According to the Financial Supervisory Service on the 31st, the solvency situation has somewhat deteriorated as the required capital for insurers increased due to rising market risks such as equity risk. In the first quarter of this year, the solvency ratio of insurance companies was 223.6%, down 8.6 percentage points from 232.2% in the previous quarter. The solvency ratio is calculated by dividing available capital by required capital (the amount insurers must pay to policyholders). The minimum standard under the Insurance Business Act is 100%, and the supervisory authority recommends maintaining it above 150%.


In response, insurers are expanding their capital through various methods. Hyundai Marine & Fire Insurance successfully issued subordinated bonds worth 500 billion KRW last month. Kyobo Life Insurance also plans to issue subordinated bonds worth 700 billion KRW next month, marking about a year since May last year. Technically, subordinated bonds are liabilities, but since their maturity is typically 10 years, a portion is recognized as capital under the Insurance Business Act.


Additionally, following Hana Insurance, which issued hybrid capital securities worth 100 billion KRW in May, Hanwha Life Insurance issued 500 billion KRW of hybrid capital securities this month. Hybrid capital securities usually have maturities of 30 years or more and are sometimes called perpetual bonds. They are capital-type securities recognized as capital in accounting.
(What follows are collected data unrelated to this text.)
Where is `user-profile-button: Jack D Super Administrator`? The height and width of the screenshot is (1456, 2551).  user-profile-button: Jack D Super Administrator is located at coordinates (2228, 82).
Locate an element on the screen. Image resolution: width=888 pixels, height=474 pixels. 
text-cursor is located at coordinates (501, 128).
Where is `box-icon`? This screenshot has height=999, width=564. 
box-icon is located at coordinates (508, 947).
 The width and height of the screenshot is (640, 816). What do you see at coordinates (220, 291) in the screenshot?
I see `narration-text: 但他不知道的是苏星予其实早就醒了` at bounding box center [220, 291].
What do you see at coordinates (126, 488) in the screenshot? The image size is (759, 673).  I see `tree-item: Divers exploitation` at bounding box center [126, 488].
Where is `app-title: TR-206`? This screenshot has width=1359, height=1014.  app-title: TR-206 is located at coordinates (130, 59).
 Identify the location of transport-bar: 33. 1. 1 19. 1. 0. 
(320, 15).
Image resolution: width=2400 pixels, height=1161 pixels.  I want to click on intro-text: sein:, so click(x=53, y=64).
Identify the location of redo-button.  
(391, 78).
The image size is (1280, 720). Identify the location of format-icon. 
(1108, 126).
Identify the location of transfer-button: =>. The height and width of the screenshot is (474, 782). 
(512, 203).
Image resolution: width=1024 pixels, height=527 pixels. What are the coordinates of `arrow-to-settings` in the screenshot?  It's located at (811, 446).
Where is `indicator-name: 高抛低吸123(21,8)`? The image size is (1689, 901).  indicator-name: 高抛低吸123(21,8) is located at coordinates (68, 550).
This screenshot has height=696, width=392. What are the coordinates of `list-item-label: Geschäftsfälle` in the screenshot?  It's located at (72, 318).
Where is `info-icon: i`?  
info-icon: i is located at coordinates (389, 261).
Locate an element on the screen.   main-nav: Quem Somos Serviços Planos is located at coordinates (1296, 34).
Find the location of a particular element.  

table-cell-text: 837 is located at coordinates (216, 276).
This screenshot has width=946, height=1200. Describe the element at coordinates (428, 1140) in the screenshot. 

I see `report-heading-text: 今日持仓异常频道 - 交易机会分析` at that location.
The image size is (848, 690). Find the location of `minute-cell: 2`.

They have conditions allowing conversion of principal into shares or write-offs if the issuer's financial condition deteriorates, thus exhibiting characteristics between bonds and stocks.


Hana Life Insurance, an affiliate of Hana Financial Group like Hana Insurance, also resolved a paid-in capital increase of 200 billion KRW through its board meeting on the 25th. Namgung Won, CEO of Hana Life Insurance, announced plans to improve financial soundness and secure a business foundation.


The active capital expansion by insurers is not merely a regulatory response but also signifies laying the groundwork for future growth. By securing sufficient capital, they can explore new business opportunities and prepare for unforeseen risks.


Seo Ji-yong, a professor in the Department of Business Administration at Sangmyung University, explained, "Capital expansion is mainly occurring among insurers who judged that funding was necessary for managing financial soundness. Although the supervisory authority's recommended solvency ratio is 150%, many insurers aim to maintain it above 200%. Given the expected interest rate volatility, required capital may increase, so they appear to be taking preemptive measures."